L’unique horizon pour la classe politique est l’automne 2019, c’est-à-dire les élections législatives et la présidentielle. Comme si le résultat des scrutins pouvait apporter un changement effectif, de nouvelles politiques publiques et des bénéfices immédiats tant attendus. Jusque-là, point de programmes en gestation, seule une course qui se prépare.
Les vainqueurs risquent de n’être que des champions des urnes qui s’imposeront difficilement en véritables leaders conduisant vers l’essor.
La loi de finances et le budget de l’Etat pour 2019 fixent les limites sans cesse réduites des crédits alloués dans le Titre II au développement. Tous ces investissements publics en faveur des projets, petits et grands, devant s’implanter dans les régions n’en reçoivent que la portion congrue.

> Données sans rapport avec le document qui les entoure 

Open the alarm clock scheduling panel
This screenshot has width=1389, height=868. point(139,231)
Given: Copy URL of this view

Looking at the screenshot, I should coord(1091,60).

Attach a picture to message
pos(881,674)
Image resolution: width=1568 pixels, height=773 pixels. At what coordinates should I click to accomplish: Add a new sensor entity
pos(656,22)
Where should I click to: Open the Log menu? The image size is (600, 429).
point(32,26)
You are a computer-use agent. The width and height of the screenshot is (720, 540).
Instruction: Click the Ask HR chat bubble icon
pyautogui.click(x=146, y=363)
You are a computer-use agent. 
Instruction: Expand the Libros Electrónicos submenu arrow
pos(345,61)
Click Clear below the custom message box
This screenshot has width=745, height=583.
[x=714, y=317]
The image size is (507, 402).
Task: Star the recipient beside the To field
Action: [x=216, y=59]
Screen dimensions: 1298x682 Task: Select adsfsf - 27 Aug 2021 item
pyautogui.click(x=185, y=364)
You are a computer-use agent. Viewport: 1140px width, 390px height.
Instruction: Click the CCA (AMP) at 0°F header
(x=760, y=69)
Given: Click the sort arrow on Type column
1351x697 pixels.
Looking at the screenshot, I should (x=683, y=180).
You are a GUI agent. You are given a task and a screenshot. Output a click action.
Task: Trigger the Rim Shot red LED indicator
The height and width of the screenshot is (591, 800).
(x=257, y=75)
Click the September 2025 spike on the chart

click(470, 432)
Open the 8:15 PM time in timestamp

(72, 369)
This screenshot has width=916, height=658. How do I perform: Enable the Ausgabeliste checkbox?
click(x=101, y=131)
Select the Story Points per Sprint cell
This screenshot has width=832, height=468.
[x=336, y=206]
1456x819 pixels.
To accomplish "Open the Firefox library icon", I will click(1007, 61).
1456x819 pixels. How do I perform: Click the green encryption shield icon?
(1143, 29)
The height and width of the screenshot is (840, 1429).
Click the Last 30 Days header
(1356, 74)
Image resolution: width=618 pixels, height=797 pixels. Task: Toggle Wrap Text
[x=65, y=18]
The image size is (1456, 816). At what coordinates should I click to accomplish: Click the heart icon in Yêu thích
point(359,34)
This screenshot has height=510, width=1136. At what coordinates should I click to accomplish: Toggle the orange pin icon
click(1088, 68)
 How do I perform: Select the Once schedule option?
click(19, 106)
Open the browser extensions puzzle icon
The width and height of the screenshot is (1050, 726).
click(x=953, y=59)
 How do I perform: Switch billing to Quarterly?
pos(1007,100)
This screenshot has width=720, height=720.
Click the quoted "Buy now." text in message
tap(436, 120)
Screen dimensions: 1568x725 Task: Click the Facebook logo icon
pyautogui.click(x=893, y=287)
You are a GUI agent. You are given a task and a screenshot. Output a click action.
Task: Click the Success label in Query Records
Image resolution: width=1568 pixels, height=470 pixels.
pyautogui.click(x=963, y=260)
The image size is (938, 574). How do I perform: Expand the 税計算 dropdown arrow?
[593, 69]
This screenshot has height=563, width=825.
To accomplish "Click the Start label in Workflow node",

Sur un budget total de 40.861 millions de dinars (en croissance de 8.5% par rapport à 2018, sous l’effet des dépenses, et en déficit de 4.512 MD, 4.9% du PIB), les crédits de développement ne comptent que 6.150 millions de dinars, soit 5.3% du PIB. Mais aussi presque le principal de la dette publique arrivant à échéance de remboursement en 2019, qui est de l’ordre de 6.170 millions de dinars à laquelle il faudrait ajouter 3.137 millions de dinars en intérêts, totalisant ainsi 9.303 millions de dinars à servir.
Comment générer de la croissance et parer aux urgences? Dans la quadrature du cercle, tout gouvernement, quel que soit son génie, ne peut compter que sur la magie salutaire, pour échapper au monopole de la déglingue.
Dans cet Atlas des fractures tunisiennes déjà profondes, sur une vie politique disloquée se greffent une économie délabrée et un social à la dérive. Encore une année de patience, en espérant que les deals qui se nouent et se dénouent finiront par porter une vision d’avenir.
Sans trop y croire, il reste aux Tunisiens de se résoudre... à l’insouciance.